Labour has demanded an inquiry into what it fears was a cover-up of the 2012 killing of sex worker Agnes Wanjiru.
The 21-year-old was found dead in a septic tank at the Lions Court Hotel in Nanyuki, north of Nairobi, two months after she disappeared.
A soldier allegedly confessed to the killing to his colleagues, and one of them reported the incident to senior officers at the time – but no action was taken.
A soldier from the Duke of Lancaster’s Regiment said: “She was in the [septic] tank.
“He took me to the tank and I looked in and I just remember seeing her in there. My heart sank… The only thing I could say to him was, ‘I’ll never forgive you for this’.”
The British Army held no inquiry and none of the soldiers present have been questioned by their superiors – despite a judge in Kenya, ruling that Agnes was “murdered by British soldiers”. She subsequently ordered two criminal inquiries. Labour yesterday demanded an inquiry amid claims Kenyan police did not receive the help they needed.
John Healey, Labour’s Shadow Defence Secretary, said: “There’s been no MOD-led investigation of the soldiers involved and no inquiry into why the MOD failed to respond when Kenyan detectives asked for help.
“Nine years on, justice must now be done for Agnes and her family.
“The Defence Secretary must launch an inquiry into any possible cover-up from commanding officers, military police or the MOD.”

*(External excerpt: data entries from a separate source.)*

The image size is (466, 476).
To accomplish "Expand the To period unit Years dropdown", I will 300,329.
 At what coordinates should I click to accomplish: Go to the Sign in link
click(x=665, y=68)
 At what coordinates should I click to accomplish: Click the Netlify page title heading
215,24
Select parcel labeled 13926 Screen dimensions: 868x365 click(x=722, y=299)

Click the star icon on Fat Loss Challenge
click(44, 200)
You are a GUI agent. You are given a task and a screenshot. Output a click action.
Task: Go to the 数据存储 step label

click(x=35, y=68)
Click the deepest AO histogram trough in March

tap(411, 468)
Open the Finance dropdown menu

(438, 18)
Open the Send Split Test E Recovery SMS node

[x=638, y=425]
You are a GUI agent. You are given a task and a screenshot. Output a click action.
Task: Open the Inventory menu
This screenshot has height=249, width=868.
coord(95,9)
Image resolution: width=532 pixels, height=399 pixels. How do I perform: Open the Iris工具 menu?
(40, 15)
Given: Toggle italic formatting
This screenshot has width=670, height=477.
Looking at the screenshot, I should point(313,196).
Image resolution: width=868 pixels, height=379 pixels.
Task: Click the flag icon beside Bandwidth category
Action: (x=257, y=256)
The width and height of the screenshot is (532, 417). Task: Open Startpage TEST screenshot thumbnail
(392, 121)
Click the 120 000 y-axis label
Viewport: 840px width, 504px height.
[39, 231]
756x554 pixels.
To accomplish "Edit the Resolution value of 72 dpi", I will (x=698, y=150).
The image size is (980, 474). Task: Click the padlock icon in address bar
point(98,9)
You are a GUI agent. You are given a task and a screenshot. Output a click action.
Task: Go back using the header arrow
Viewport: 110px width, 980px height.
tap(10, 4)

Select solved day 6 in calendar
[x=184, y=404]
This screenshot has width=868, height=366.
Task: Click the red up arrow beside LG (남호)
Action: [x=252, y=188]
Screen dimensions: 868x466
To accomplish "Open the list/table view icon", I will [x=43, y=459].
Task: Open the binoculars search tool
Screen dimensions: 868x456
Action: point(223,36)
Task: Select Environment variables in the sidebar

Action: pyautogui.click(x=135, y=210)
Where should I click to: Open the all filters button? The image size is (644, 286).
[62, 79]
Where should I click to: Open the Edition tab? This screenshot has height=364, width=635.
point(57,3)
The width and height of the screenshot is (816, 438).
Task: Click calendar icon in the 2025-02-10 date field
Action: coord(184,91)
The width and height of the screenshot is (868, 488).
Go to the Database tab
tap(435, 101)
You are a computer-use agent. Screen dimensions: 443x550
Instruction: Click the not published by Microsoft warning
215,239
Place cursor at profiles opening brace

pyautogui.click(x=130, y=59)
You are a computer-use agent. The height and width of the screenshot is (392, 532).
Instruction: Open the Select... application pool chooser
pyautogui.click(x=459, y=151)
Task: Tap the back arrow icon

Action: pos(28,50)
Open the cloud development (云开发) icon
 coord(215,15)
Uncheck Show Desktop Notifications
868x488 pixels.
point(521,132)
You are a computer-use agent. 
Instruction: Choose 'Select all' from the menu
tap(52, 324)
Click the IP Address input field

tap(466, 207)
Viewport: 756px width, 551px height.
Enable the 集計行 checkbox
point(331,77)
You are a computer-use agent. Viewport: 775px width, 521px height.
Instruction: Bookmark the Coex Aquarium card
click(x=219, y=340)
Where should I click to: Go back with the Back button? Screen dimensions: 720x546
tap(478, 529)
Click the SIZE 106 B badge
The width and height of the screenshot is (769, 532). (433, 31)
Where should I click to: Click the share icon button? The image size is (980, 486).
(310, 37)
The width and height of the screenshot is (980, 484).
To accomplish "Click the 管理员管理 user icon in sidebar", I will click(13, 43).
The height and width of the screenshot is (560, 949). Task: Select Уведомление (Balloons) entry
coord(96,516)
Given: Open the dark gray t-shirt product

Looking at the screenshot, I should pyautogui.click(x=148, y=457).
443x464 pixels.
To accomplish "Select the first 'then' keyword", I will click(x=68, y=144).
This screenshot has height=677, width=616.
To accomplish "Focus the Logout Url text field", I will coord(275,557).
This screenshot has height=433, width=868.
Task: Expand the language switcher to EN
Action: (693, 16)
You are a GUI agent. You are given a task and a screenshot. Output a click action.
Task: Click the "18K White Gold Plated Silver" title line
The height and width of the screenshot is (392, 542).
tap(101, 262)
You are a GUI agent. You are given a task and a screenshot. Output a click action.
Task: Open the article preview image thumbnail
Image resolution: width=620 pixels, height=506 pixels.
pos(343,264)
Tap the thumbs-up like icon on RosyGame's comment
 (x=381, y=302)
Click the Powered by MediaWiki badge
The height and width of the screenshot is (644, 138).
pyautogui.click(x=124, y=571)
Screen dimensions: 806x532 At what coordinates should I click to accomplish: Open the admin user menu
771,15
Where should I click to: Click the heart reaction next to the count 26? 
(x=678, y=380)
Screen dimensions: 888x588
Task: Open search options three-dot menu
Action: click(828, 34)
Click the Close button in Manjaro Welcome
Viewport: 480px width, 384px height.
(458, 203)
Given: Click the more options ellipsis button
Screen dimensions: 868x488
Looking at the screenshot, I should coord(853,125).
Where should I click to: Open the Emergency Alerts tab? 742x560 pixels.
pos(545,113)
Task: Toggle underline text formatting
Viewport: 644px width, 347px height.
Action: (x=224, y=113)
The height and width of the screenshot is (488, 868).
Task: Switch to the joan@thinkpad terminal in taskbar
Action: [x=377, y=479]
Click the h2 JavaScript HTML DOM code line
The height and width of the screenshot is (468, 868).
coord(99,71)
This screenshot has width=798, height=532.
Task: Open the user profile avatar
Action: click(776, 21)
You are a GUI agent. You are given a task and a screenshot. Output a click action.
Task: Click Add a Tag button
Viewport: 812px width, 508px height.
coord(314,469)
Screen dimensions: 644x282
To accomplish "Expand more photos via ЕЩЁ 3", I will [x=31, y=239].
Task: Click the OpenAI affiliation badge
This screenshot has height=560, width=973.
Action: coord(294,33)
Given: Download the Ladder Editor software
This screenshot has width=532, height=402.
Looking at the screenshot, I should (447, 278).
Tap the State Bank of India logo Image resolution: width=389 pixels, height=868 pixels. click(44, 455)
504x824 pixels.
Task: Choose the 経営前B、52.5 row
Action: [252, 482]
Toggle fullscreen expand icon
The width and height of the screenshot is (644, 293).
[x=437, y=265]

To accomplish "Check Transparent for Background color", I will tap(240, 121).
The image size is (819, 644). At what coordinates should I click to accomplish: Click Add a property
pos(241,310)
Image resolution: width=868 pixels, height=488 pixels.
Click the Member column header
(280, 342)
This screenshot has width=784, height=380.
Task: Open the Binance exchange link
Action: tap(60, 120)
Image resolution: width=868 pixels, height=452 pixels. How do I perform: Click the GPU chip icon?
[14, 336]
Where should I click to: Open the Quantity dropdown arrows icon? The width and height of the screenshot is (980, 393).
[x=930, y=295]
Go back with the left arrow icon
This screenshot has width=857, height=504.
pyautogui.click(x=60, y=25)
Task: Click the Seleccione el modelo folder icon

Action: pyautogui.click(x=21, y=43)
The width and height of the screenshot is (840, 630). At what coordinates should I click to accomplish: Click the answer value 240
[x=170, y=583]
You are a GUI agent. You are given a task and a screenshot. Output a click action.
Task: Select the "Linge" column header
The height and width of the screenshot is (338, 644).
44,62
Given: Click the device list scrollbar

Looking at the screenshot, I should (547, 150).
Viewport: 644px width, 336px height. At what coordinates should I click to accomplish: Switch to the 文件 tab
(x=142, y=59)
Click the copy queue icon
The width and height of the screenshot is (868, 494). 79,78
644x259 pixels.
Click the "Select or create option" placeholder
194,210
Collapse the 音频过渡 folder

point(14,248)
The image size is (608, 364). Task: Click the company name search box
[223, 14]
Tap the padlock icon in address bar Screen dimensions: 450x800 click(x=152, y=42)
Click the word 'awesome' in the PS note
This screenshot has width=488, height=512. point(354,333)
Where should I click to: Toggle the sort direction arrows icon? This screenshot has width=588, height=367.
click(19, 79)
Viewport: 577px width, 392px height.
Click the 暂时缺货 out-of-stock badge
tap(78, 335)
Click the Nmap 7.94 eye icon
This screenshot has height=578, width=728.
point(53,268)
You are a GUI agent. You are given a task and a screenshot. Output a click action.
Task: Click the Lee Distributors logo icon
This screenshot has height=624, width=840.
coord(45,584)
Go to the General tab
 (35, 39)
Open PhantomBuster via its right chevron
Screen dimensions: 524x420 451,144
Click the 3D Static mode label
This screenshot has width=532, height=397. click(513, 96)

The MOD yesterday said a Kenyan inquest concluded in 2019, adding: “We are currently in discussions with the Kenyan authorities to determine what support is needed.”
A source at the MOD added: “The Defence Secretary is impatient with the pace of this and has directed full cooperation.
“He is working with the military and Kenyan Police to ensure their investigation is not impeded.”